## Exercise task 1
In the article on race and the presidential campaign, what has the black church pulpit historically been?

## Reading passage
** Start **

Healing the Wounds of Race
Prophetic truth-telling from the black pulpit.
By Jim Wallis / Huffington Post / March 18, 2008
It has simmered throughout this campaign, and now race has exploded into the center of the media debate about the presidential race. Just when a black political leader is calling us all to a new level of responsibility, hope, and unity; the old and divisive rhetoric of race from both blacks and whites is rearing its ugly head to bring down the best chance we have had for years of finally moving forward.
And that is indeed the real issue here. A black man is closer to possibly becoming president than ever before in American history. And this black man is not even running as "a black man" but as a new kind of political leader who believes the country is ready for a new kind of politics. But a new kind of politics and a new face for political leadership is deeply threatening to all the forces that represent the old kind of politics in America. And all the rising focus on race in this election campaign has one purpose and one purpose alone -- to stop Barack Obama from becoming President of the United States.
Barack Obama should win or lose his Party's nomination or the presidency based on the positions he takes regarding the great issues of our time and his capacity to lead the country and America's role in the world. He must not win or lose because of the old politics of race in America. That would be a tragedy for all of us.
The cable news stations and talk radio are playing carefully selected excerpts of the most potentially incendiary statements from Rev. Jeremiah Wright's fiery sermons, the retiring pastor of Barack Obama and his family's home Trinity Church in Chicago. Obama, while affirming the tremendous work his church has done in his city and around the nation, has condemned the most controversial remarks of his pastor. But the whole controversy points to the enormous gap in understanding between the mainstream black community in America and the experience of many white Americans. And that is what we are going to have to heal if we are ever to move forward.
Here is what I mean.
There is a deep well of both frustration and anger in the African American community in these United States of America. And those feelings are borne of the concrete experience of real oppression, discrimination, and blocked opportunities that most of America's white citizens take for granted. African Americans across the spectrum of income and success will speak personally to those feelings of frustration and anger, when white people are willing to listen. But usually we are not. In 2008, to still not comprehend or seek to understand the reality of black frustration and anger, is to be in a state of white denial which, very sadly, is where many white Americans are.
The black church pulpit has historically been a place of prophetic truth-telling about the realities that black people experience in their own country. Indeed, the black church has often been the only place where such truths are ever told. And, black preachers have had the pastoral task of nurturing the spirits of people who feel beaten down week after week. Strong and prophetic words from black church pulpits are often a source of comfort and affirmation for black congregations. The truth is that many white Americans would indeed feel uncomfortable with the rhetoric of many black preachers from many black churches all across the country.

** End **

## Exercise task 2
Please rewrite the records, starting at the line that has "You are a GUI" and continuing through the end of the records, with "screenshot" changed to "screen image" and everything else left as it is. Omit the pictures from your answer.

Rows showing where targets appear

** Start **

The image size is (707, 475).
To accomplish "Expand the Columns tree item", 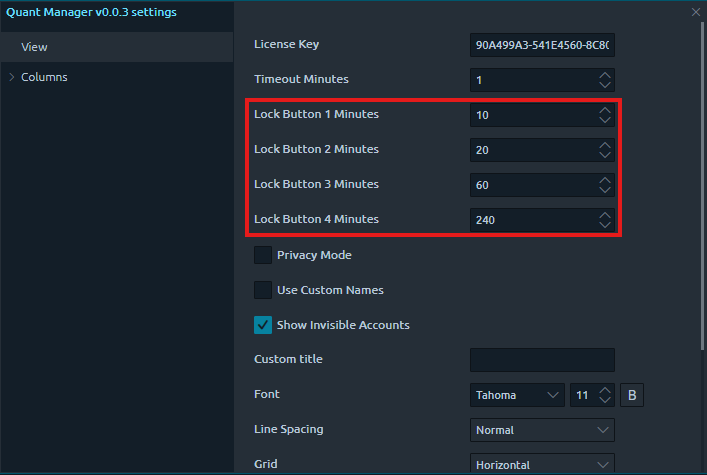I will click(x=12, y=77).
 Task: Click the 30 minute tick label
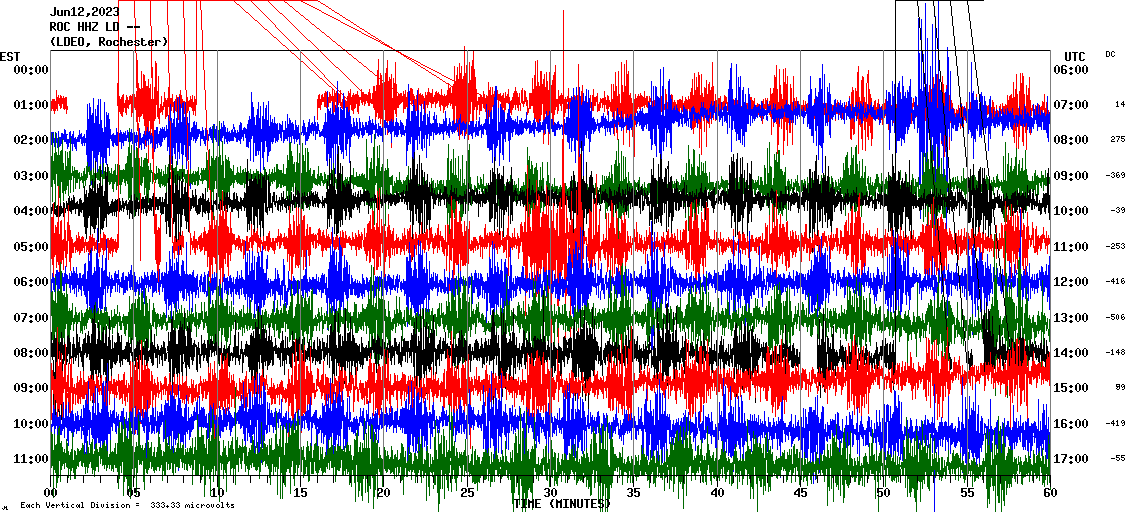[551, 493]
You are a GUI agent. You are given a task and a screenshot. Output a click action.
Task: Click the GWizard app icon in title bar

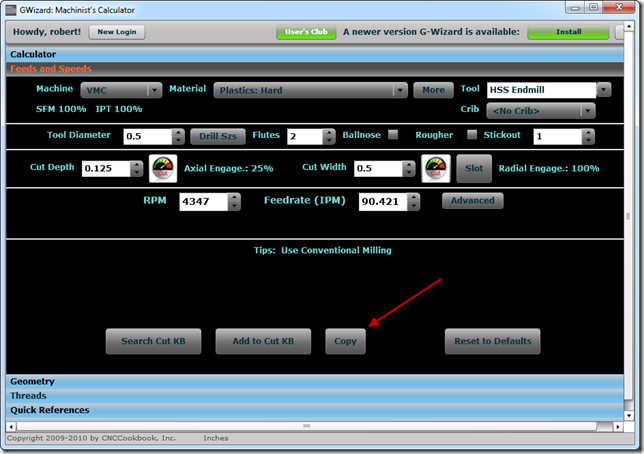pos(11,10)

** End **

## Worked solution 1
A place of prophetic truth-telling about the realities that black people experience in their own country.

## Worked solution 2
You are a GUI agent. You are given a task and a screen image. Output a click action.
Task: Click the GWizard app icon in title bar

pos(11,10)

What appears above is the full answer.